─── Data records ───

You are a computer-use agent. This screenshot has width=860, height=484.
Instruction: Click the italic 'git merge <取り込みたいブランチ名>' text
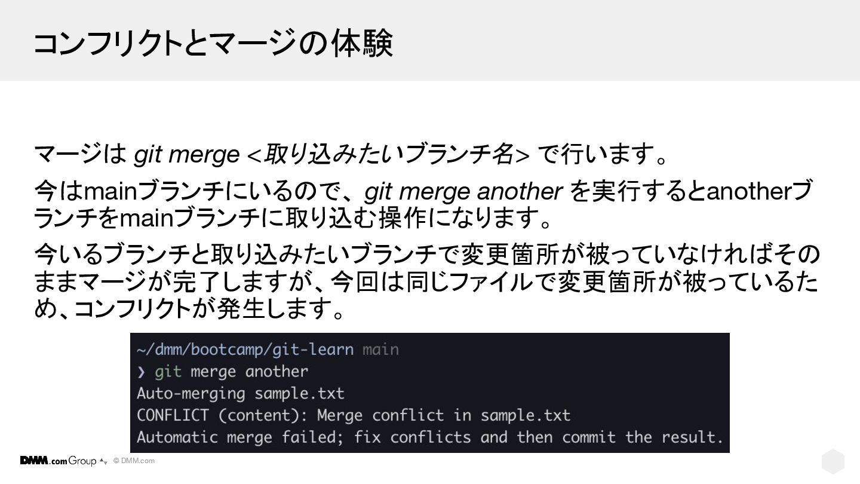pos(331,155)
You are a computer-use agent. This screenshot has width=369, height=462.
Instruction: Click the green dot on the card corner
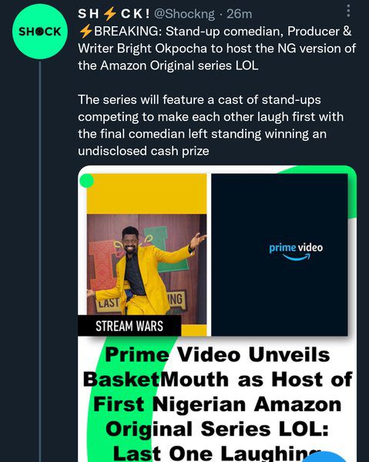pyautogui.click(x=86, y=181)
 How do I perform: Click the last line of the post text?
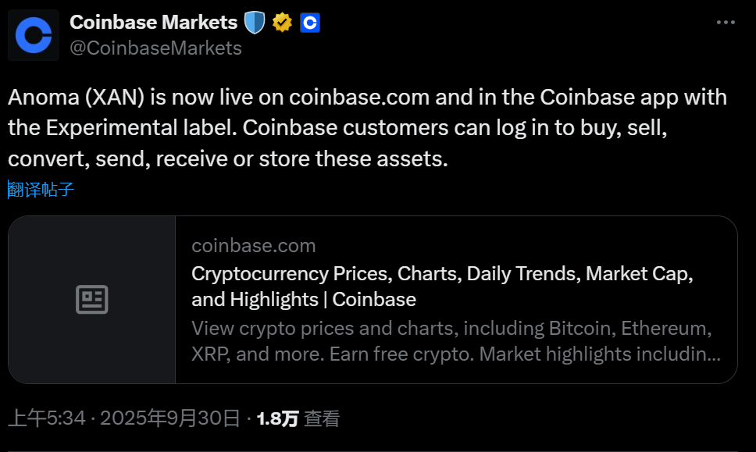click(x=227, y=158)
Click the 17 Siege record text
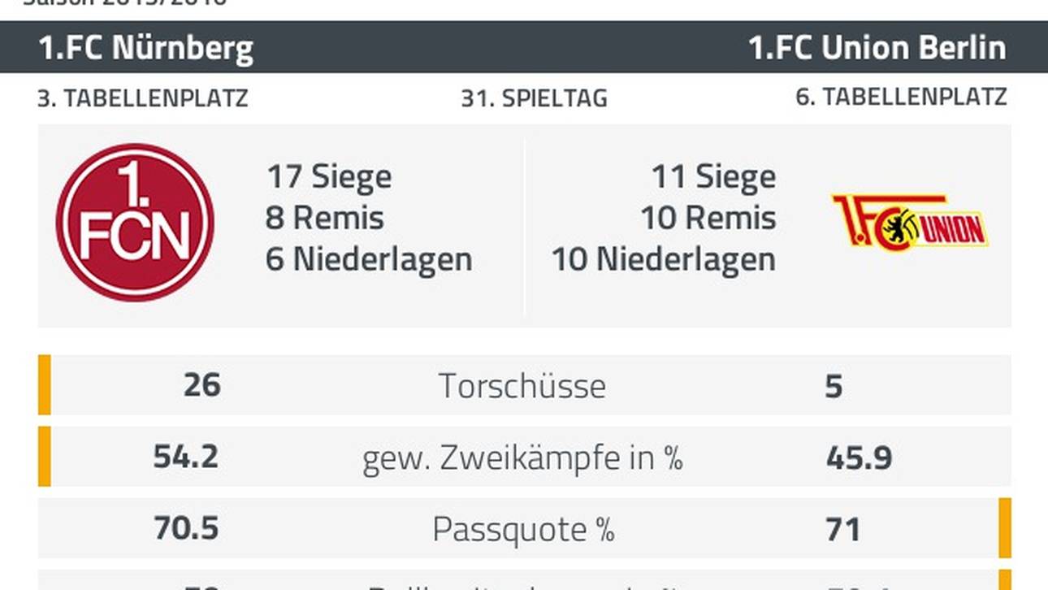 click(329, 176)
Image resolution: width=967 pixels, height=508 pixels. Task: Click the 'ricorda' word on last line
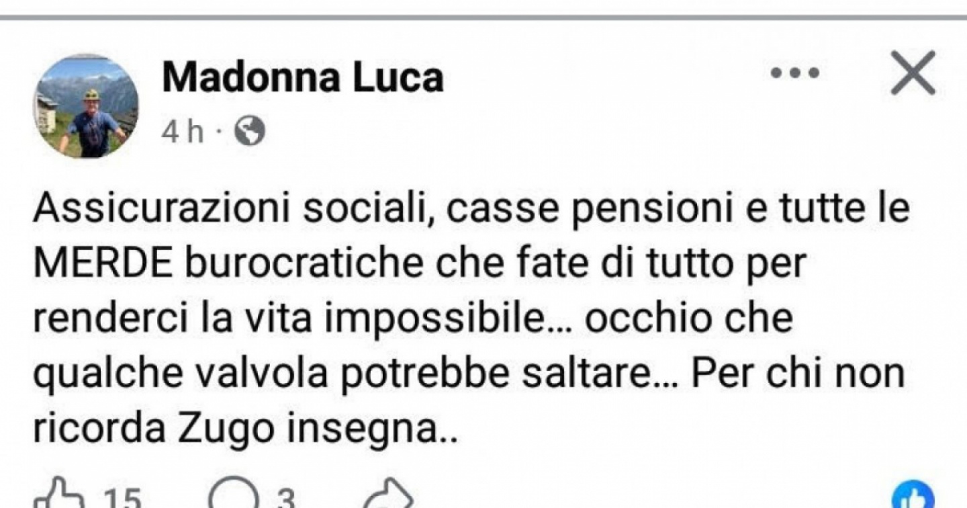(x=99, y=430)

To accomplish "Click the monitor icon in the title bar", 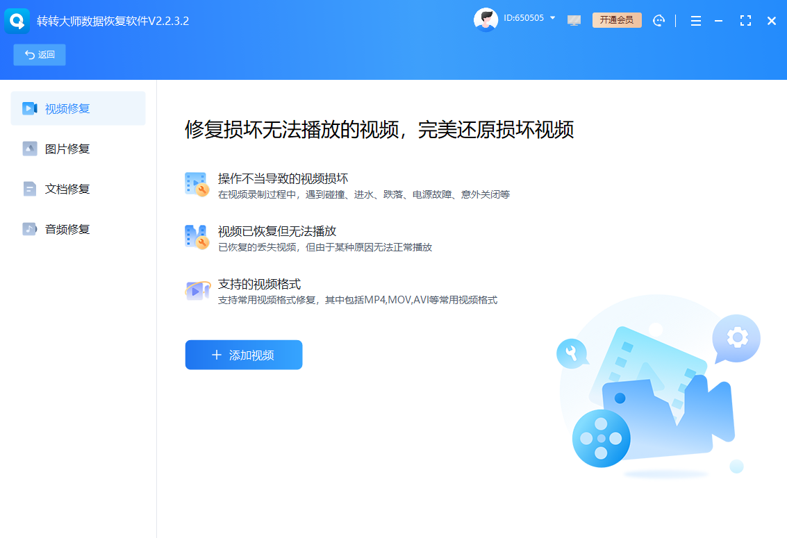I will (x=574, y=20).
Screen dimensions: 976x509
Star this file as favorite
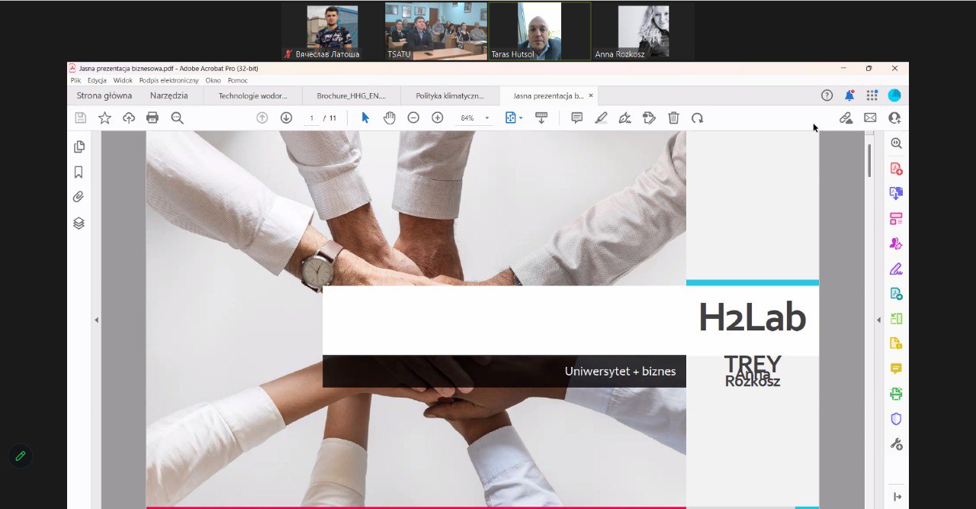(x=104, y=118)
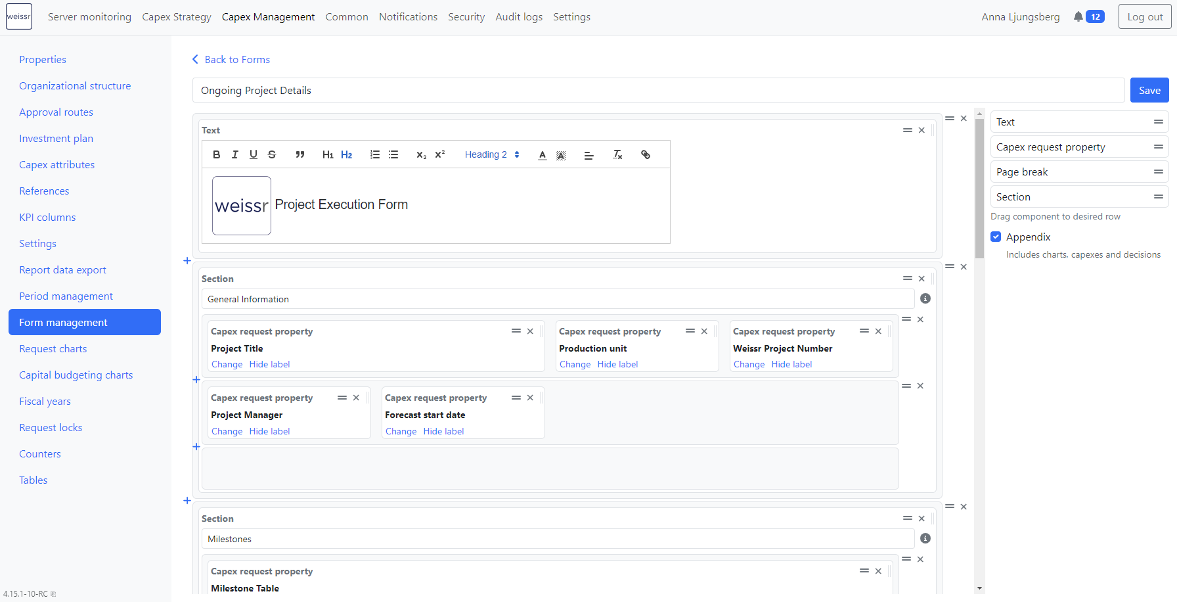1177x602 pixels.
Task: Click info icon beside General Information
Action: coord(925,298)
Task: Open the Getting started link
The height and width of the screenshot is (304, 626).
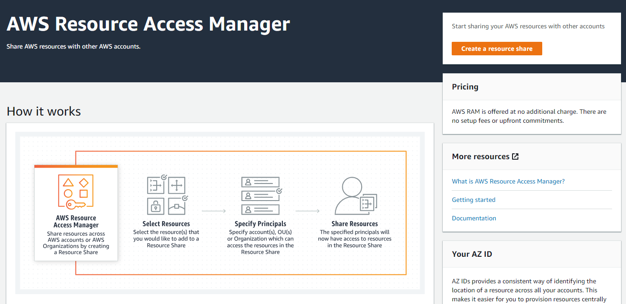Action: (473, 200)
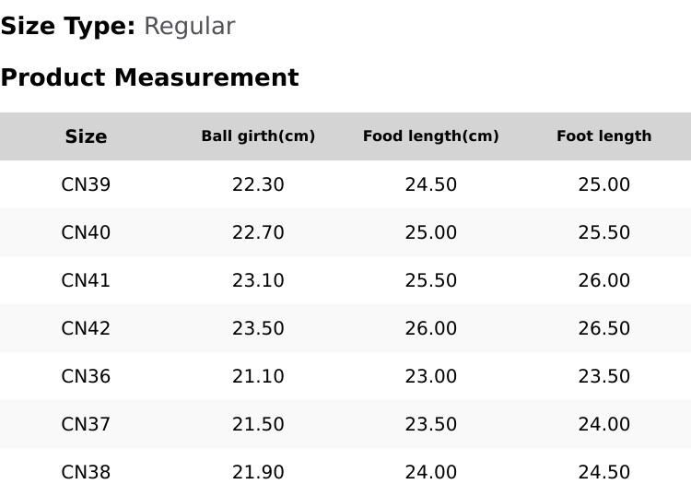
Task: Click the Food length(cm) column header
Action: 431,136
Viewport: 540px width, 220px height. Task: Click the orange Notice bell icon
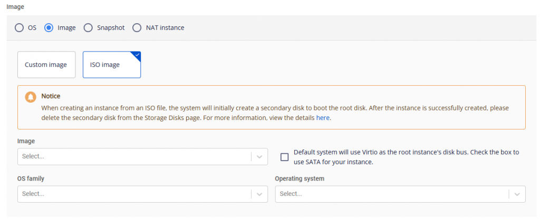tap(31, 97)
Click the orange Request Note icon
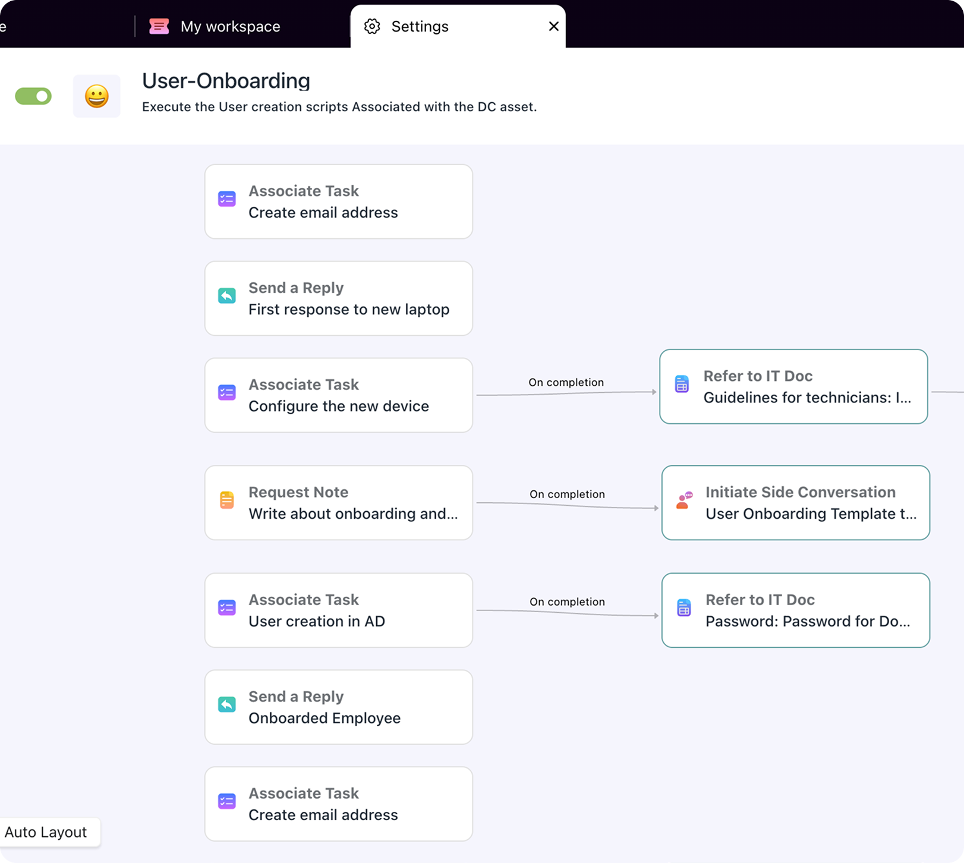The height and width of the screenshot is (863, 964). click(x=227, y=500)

───

## Brief
Each line in the data that holds the string "agent" should be found and copied.

## Solution
You are a computer-use agent. This screenshot has width=860, height=484.
You are a computer-use agent. This screenshot has width=369, height=462.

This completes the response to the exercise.